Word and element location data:
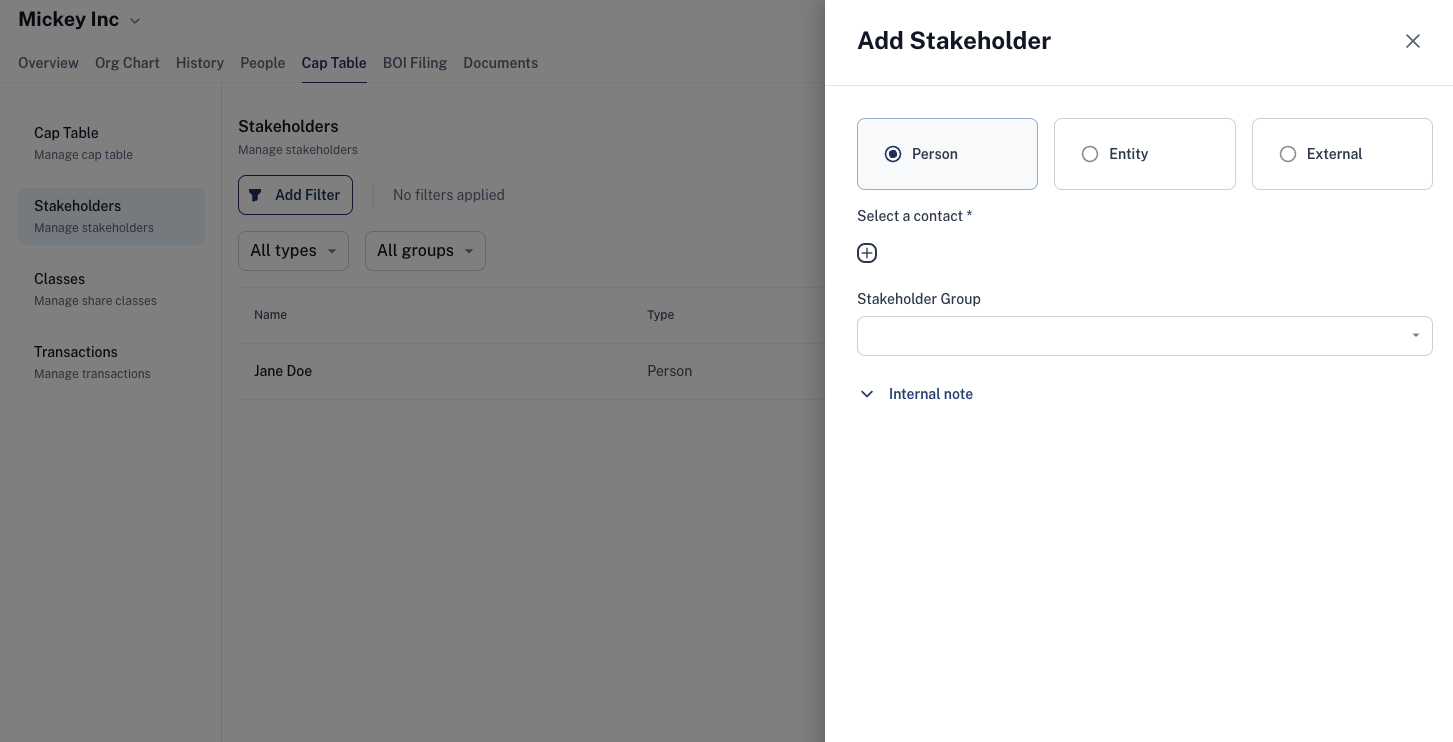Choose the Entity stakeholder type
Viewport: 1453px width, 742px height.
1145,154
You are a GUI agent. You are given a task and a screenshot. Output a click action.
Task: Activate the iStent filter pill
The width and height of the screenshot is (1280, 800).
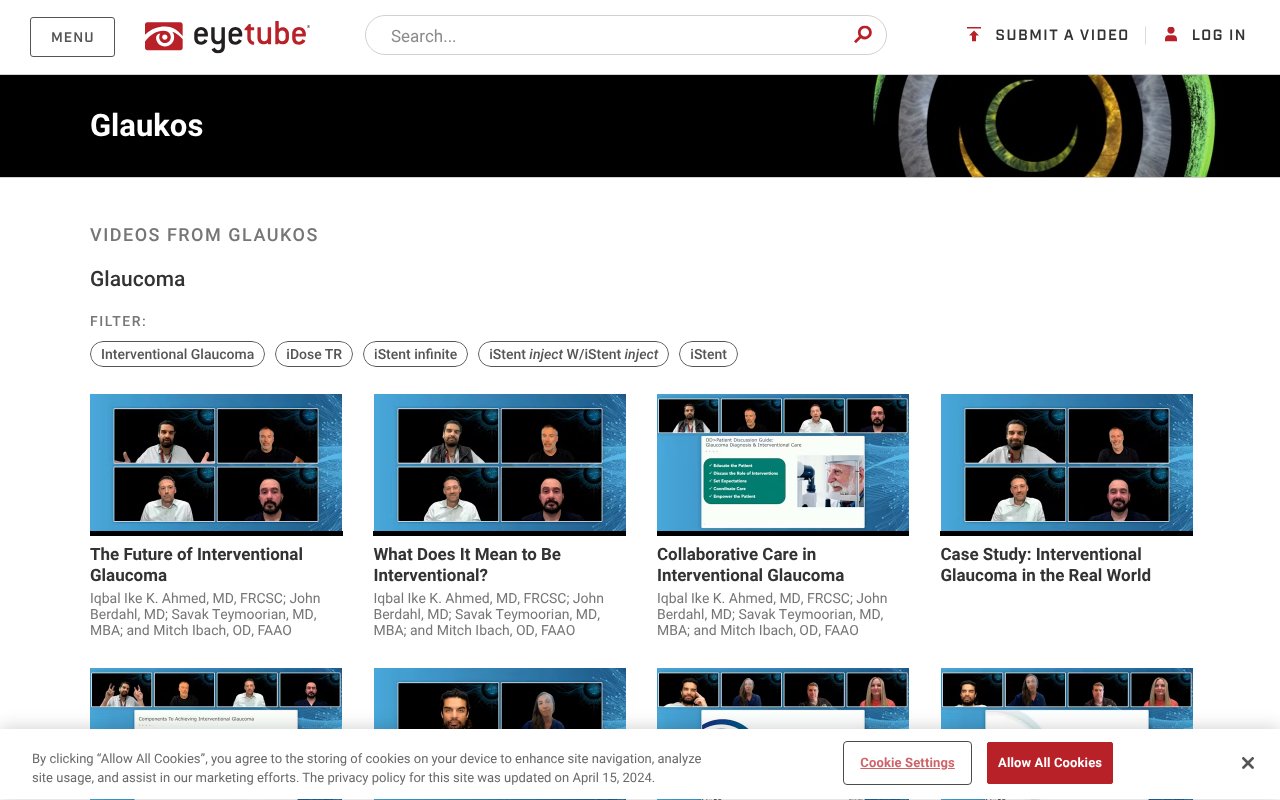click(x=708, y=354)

◆ TASK BRIEF ◆
Revise the records so that "screenshot" becomes "screen capture" each time it occurs, with nothing else altered. Leave the pictures out of your answer.

◆ WRITTEN RESPONSE ◆
Choose the Entity stakeholder type
Viewport: 1453px width, 742px height.
1145,154
You are a GUI agent. You are given a task and a screen capture. Output a click action.
Task: Activate the iStent filter pill
The width and height of the screen capture is (1280, 800).
click(x=708, y=354)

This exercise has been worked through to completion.